UQ SmartHarvest announced as finalist in the 2020 Global Business Challenge

The UQ SmartHarvest team were recently announced as one of seven finalists in the 2020 Global Business Challenge. This year's theme of the 2020 Global Business Challenge is to ‘develop novel and sustainable solutions to aid in resource recovery and promote the circular economy’. The winner of the Global Business Challenge will receive up to AUS$100,000 in prize money.

The submission to the competition by the UQ SmartHarvest team will help farmers estimate current and upcoming demand. Through using SmartHarvest, farmers can access demand data, giving them the necessary information to make strategic business decisions, including what other farmers are currently growing.

Dr Zhong Xiang Cheah

UQ alumnus, Dr Zhong Xiang Cheah (Bachelor of Agricultural Science Hons 1 ’15, Doctor of Philosophy '20) is part of the SmartHarvest team that created the solution. He explained why the team chose this particular challenge.

"Vegetable farmers in Australia do not have access to demand data including what other farmers are currently growing. For example, without data, too many farmers may grow broccoli while not enough farmers will grow tomatoes,” Cheah said.

“The excessive supply of vegetables will then be wasted and this will impact greenhouse gas emissions. Additional resources such as water, electricity, fossil fuel, fertilisers and chemicals are also unnecessarily used to produce crops that will never be consumed. Meanwhile, the lack in tomato supply will cause prices to rise.”

Cheah said the 2020 Global Business Challenge theme to ‘develop novel and sustainable solutions to aid in resource recovery and promote the circular economy,’ influenced the team to consider the impact of the oversupply and wasted of crops.

“Around 30 per cent of all global food produce is wasted in the supply chain alone, contributing to eight per cent of greenhouse gas emissions.
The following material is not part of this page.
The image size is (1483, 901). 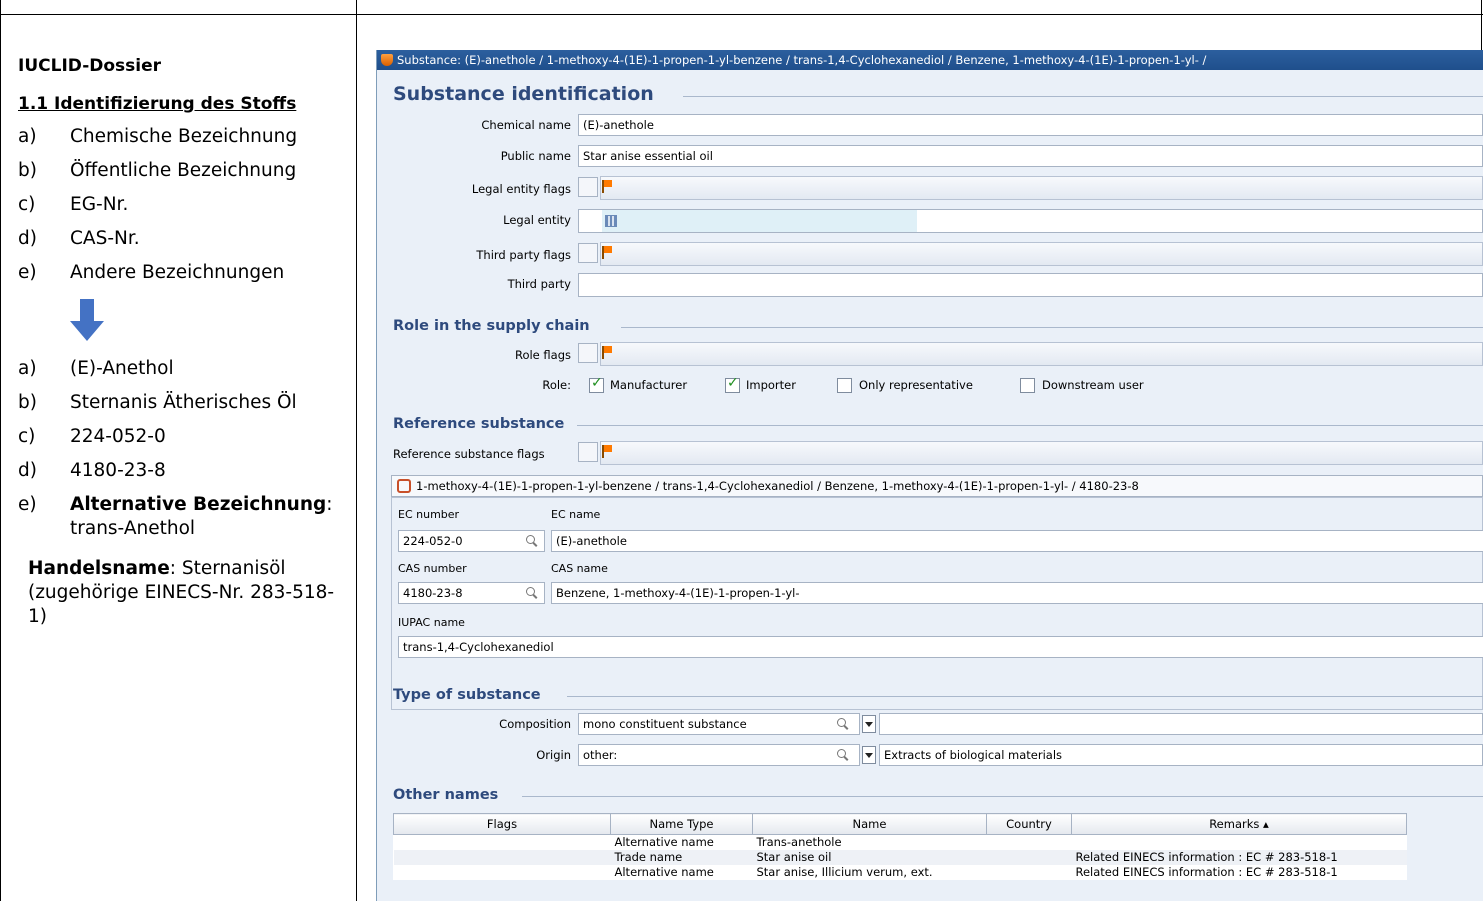 What do you see at coordinates (580, 568) in the screenshot?
I see `cas-name-label: CAS name` at bounding box center [580, 568].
Not to mention 20 per cent of groceries end up as food waste, costing an average Australian household approximately $3,800 and the Australian economy $20 billion annually,” Cheah said.

The team’s diverse background in agriculture, accounting, IT, supply chain management, visual art design, marketing and business administration created the synergy needed for their team to succeed.

Cheah’s SmartHarvest team mates include, Lusi Ou, Xin Gao, and James Nguyen - with assistance from coach Silvie Ketelaars. Cheah says it was during the hackathon that the team’s chemistry developed and their ideas were first tested.

“One of my biggest learnings working on SmartHarvest has been working with people from different backgrounds and disciplines,” he says.

“Each team member brings a different set of values, style of thinking and approach to problem solving.”

Cheah was sponsored by JPA (Malaysia) to study his undergraduate degree at UQ, and later obtained a scholarship from the UQ Graduate School for his PhD in agriculture.

“Through studying at UQ, I have gained great exposure to opportunities, different cultures, and have broadened my horizons, including the Ventures PhD and Postgrad Unlimited program. This helped introduce key entrepreneurial concepts and an overview of the startup journey.”

The Global Business Challenge

153 teams representing 48 institutions from across 23 countries registered to compete in the 2020 Global Business Challenge hosted by The University of Queensland, with university partners QUT, and Griffith University.

UQ team SmartHarvest joins six global student teams in the Virtual Final Round, 27-30 October 2020.

Keep an eye out as the winning team will be announced and awarded A$100,000 at the Gala Dinner event later this month on 30 October. 

The Global Business Challenge was established as a global competition for postgraduate students to apply their intellect and expertise toward developing solutions to global challenges.